I deserved to speak from my heart.

I deserved to voice my truth.

I deserved to be heard.

I deserved to own my story with the hardships, the successes, and the lessons to share the power of my voice.

I tried not to make my voice small when I wanted to speak so loudly that it hurt. It was hard.

I tried not to be unapologetic for taking the time to express what I feel to others when the person I should be accommodating to is myself first. It was challenging.

I tried not to bottle up my emotions because the longer I did, the longer it took to get past ignoring them. It was complicated.

After I finally had moments to pause and breathe, I gently reminded myself again and again that I was enough. That I deserved to speak from the heart and to be heard. I was just too scared to.

Why I Was Scared to Speak Up

As I reflect on my journey, I have identified seven reasons that made me scared to speak up, and I will share the steps I took to navigate through this self-imposed silence and let my voice be heard, loud and clear.

1. I let other people’s feelings matter more than mine.

I held back words because I was afraid they would hurt others. But in the process, I ended up hurting myself.

I needed to understand I don’t have control of other’s reactions. I have the right to feel what I do and they have the right to feel what they do.

2. I hadn’t learned to effectively say no to requests that don’t align with my long-term priorities.

I needed to understand by saying no, I protected time like it’s the most valuable commodity in the world. Because it is. I had to be clear on my intentions and allow in what is in service to them.

3. I didn’t think my opinion mattered (that much anyway).

I needed to realize I possess valuable thoughts and opinions that would add a new perspective to any conversation. Whether it was a conversation with friends or in a meeting, I knew my thoughts mattered. My thoughts deserve to hold their space and their voice to be heard.

4. I was scared to share something personal because it’s letting my heart truly be seen and judged.

I know we all have mistakes and flaws we may not be proud of. And truthfully are scared to share with others.

I learned that the power of being vulnerable is it builds bridges that strongly connect us to others (more than just on a surface level). Vulnerability opens up human experiences that others can relate to. By finally being more vulnerable, I began to spark conversations that moved me beyond a place of fear to a place of shared human experiences.

5. I was anxious to be proud of my achievements and be my own cheerleader.

I needed to learn to be excited for myself. I’ve done the hard work and I can be proud to share the accolades that come with it with others that have supported me. By sharing what I’ve accomplished, I feel I inspire others in ways that I may not realize. I’m nurturing the positive energy that may kick-start someone else in a direction that brings more light into their lives.

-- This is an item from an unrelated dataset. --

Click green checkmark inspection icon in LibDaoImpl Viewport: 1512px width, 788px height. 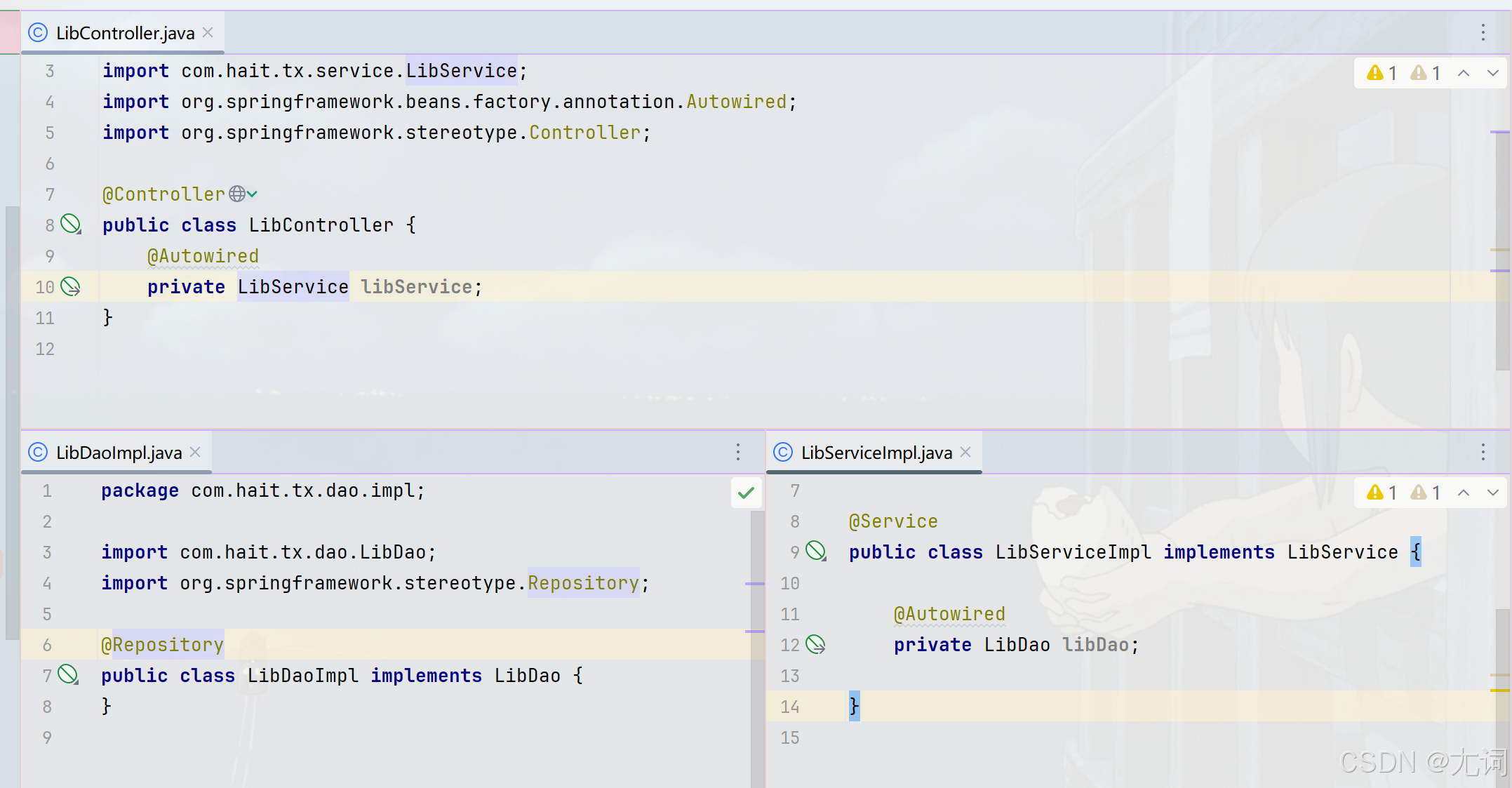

6. I was afraid of creating conflict.

I like the status quo and don’t like to rock the boat. I was hesitant to express thoughts that might anger, frustrate, or annoy another.

I’ve come to realize that a certain amount of conflict is healthy. Tension is necessary to hold things tighter together.

7. My heart didn’t know what it wanted or what made it happy.

I was unsure of life’s direction for the longest time. When my mind was in a place of uncertainty, it was hard for my heart to speak from a place of truth.

I took the time to reflect and discover what kind of life would bring me more purpose and fulfillment. Once I did, my heart discovered a strong and passionate voice to speak from.

Being scared to speak up is a journey many of us traverse. Recognizing the reasons and actively working towards finding our voice is the way forward.

Can you remember a time when you were scared to speak up? How did you feel and what did you do about it?

2 thoughts on “7 Reasons I Was Scared to Speak Up (and What I Did About It)”

  1. I relate to your story so well and can remember many times when I didn’t speak up. It’s still scary but I do it anyway because staying quiet feels so much worse. It’s soul-crushing to care so much what people think and leave yourself in the dust.

    1. Thanks Laura for your comments. It’s definitely hard to let other people’s opinions be stronger than our own. Developing our voice takes strength, courage, and honestly a lot of time. I see each interaction as an opportunity. Sometimes we do well and sometimes we do not. That’s the reality. As we continually learn and grow, we also need to be kind to ourselves in the process.